Intervention de Pascal Saint-Amans

Commission des finances, du contrôle budgétaire et des comptes économiques de la nation — Réunion du 28 juin 2017 à 9h05
Convention multilatérale du 7 juin 2017 pour la mise en oeuvre des mesures relatives aux conventions fiscales pour prévenir l'érosion de la base d'imposition et le transfert de bénéfices — Audition de M. Pascal Saint-amans directeur du centre de politique et d'administration fiscales de l'ocde

Pascal Saint-Amans, directeur du Centre de politique et d'administration fiscales de l'OCDE :

Avant d'entrer dans le détail de la convention multilatérale, qui sera soumise à la ratification du Parlement et dont vous aurez donc à connaître assez rapidement, je vous propose de la resituer dans son contexte, qui est celui du plan d'actions BEPS, dont j'ai eu l'occasion de vous présenter le contenu à plusieurs reprises au cours des trois dernières années.

Les choses ont commencé en 2012, lorsque le G20 a demandé à l'OCDE de modifier les règles de la fiscalité internationale pour réaligner la localisation des profits des entreprises avec celle de leurs activités - autrement dit, de mettre fin à ce que d'aucuns appellent les « paradis fiscaux ».

:: Tâche demandée a ::
Mettez à jour, s'il vous plaît, le passage de la liste allant de la ligne qui contient « Task: Click the Generate button » jusqu'à la fin de la liste : remplacez « Generate » par « Create » et redonnez ces lignes sans autre changement.

:: Données enregistrées ::
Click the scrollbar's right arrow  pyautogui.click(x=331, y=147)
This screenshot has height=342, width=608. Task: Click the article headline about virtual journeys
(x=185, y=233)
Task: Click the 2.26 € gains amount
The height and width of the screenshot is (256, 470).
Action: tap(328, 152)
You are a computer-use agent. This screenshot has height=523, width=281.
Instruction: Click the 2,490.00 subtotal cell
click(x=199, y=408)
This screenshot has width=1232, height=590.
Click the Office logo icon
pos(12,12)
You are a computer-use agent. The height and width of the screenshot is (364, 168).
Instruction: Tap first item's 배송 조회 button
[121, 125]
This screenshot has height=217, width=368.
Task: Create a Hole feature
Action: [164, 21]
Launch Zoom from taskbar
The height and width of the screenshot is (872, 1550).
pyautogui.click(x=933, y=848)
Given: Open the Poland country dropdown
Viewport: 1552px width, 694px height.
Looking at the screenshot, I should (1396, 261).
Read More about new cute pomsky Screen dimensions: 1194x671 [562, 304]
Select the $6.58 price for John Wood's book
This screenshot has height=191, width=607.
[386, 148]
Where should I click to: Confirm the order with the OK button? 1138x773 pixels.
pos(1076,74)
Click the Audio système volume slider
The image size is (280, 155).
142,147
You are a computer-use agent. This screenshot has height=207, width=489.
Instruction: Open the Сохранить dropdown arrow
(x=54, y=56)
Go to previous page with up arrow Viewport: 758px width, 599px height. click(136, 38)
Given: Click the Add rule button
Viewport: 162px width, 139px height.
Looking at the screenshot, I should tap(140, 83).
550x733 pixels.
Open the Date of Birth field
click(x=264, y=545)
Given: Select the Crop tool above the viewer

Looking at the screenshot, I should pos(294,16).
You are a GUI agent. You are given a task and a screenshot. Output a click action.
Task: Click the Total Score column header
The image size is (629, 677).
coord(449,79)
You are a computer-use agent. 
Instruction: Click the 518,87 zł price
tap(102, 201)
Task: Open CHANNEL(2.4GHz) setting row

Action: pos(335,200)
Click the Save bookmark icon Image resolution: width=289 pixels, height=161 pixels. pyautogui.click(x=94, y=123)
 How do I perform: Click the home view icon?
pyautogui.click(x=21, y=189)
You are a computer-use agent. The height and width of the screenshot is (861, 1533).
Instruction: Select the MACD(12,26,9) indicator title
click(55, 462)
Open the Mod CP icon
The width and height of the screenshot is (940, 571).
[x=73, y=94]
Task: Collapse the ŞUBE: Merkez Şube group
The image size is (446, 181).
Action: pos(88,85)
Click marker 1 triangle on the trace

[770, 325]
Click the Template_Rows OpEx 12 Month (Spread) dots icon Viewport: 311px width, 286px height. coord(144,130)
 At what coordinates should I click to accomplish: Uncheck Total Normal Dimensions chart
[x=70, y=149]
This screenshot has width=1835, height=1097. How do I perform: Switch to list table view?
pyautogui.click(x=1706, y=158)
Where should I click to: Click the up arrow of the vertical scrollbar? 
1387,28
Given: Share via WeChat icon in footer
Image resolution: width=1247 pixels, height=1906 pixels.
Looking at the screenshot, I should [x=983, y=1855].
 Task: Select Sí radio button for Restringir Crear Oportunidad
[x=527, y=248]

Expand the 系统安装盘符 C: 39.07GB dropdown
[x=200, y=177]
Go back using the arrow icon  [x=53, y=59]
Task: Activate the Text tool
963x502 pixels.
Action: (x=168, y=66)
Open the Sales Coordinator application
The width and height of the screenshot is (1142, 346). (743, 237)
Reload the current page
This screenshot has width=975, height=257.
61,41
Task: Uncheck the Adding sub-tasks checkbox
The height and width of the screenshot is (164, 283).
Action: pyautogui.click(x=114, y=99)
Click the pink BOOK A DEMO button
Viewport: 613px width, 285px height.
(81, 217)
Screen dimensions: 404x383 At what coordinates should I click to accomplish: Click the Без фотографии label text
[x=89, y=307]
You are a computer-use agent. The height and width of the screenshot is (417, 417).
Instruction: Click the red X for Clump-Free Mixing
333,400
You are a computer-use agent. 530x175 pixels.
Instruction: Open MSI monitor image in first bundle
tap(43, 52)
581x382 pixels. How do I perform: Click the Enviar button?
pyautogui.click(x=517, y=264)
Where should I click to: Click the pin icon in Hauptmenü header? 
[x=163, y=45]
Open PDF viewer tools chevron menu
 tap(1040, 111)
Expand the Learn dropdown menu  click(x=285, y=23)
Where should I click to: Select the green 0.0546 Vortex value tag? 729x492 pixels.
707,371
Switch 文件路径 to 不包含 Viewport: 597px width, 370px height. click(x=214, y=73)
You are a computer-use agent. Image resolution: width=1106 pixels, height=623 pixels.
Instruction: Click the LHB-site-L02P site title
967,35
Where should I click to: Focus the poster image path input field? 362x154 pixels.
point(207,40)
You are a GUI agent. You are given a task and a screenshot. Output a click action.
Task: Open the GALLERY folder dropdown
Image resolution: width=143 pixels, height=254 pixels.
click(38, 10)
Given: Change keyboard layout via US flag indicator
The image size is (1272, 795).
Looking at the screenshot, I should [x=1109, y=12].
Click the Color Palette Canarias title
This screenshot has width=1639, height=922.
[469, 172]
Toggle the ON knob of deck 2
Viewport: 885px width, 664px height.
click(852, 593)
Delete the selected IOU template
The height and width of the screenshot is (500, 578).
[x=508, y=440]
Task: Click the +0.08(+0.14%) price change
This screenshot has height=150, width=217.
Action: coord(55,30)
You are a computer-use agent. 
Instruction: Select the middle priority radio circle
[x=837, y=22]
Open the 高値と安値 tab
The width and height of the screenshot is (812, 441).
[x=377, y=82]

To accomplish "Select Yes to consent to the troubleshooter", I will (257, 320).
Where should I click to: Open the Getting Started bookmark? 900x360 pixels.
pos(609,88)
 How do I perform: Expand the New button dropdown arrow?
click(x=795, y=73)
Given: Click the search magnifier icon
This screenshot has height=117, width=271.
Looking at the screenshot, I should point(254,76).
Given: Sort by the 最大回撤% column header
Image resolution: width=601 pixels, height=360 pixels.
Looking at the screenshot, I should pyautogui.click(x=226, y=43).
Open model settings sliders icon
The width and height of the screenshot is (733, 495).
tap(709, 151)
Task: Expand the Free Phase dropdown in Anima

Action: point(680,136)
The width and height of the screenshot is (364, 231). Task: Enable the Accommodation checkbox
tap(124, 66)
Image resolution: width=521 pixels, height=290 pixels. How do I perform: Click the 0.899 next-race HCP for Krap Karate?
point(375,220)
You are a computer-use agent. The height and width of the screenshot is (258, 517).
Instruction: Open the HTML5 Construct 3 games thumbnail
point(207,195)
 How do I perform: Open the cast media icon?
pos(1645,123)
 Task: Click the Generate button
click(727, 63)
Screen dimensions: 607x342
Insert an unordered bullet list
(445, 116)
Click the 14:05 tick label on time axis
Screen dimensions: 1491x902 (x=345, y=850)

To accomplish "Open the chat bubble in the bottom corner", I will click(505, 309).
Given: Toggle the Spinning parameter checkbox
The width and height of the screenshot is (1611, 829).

:: Tâche demandée b ::
Poursuivez l'intervention sur la convention fiscale multilatérale de l'OCDE à partir de sa dernière phrase.

:: Réponse écrite a ::
 Task: Click the Create button
click(727, 63)
Screen dimensions: 607x342
Insert an unordered bullet list
(445, 116)
Click the 14:05 tick label on time axis
Screen dimensions: 1491x902 (x=345, y=850)

To accomplish "Open the chat bubble in the bottom corner", I will click(505, 309).
Given: Toggle the Spinning parameter checkbox
The width and height of the screenshot is (1611, 829).

:: Réponse écrite b ::
Sur les quinze « actions » adoptées dans le cadre du projet BEPS, trois étaient liées à la modification des conventions fiscales. Je rappelle que celles-ci sont des conventions bilatérales, inspirées d'un modèle de convention initialement développé par la Société des Nations en 1928. Ce modèle a été actualisé, de manière régulière, mais somme toute marginale, par l'OCDE et par l'ONU. Il n'a qu'une valeur de législation « molle », mais les États peuvent s'en inspirer lorsqu'ils négocient des instruments de droit contraignant.

Modifier le modèle de convention à la suite des travaux réalisés dans le cadre du projet BEPS posait une difficulté : les pays auraient dû renégocier une à une toutes leurs conventions fiscales bilatérales. Or la France est par exemple liée à ses partenaires par environ 120 conventions fiscales, et on dénombre au total plus de 3 500 conventions fiscales bilatérales dans le monde.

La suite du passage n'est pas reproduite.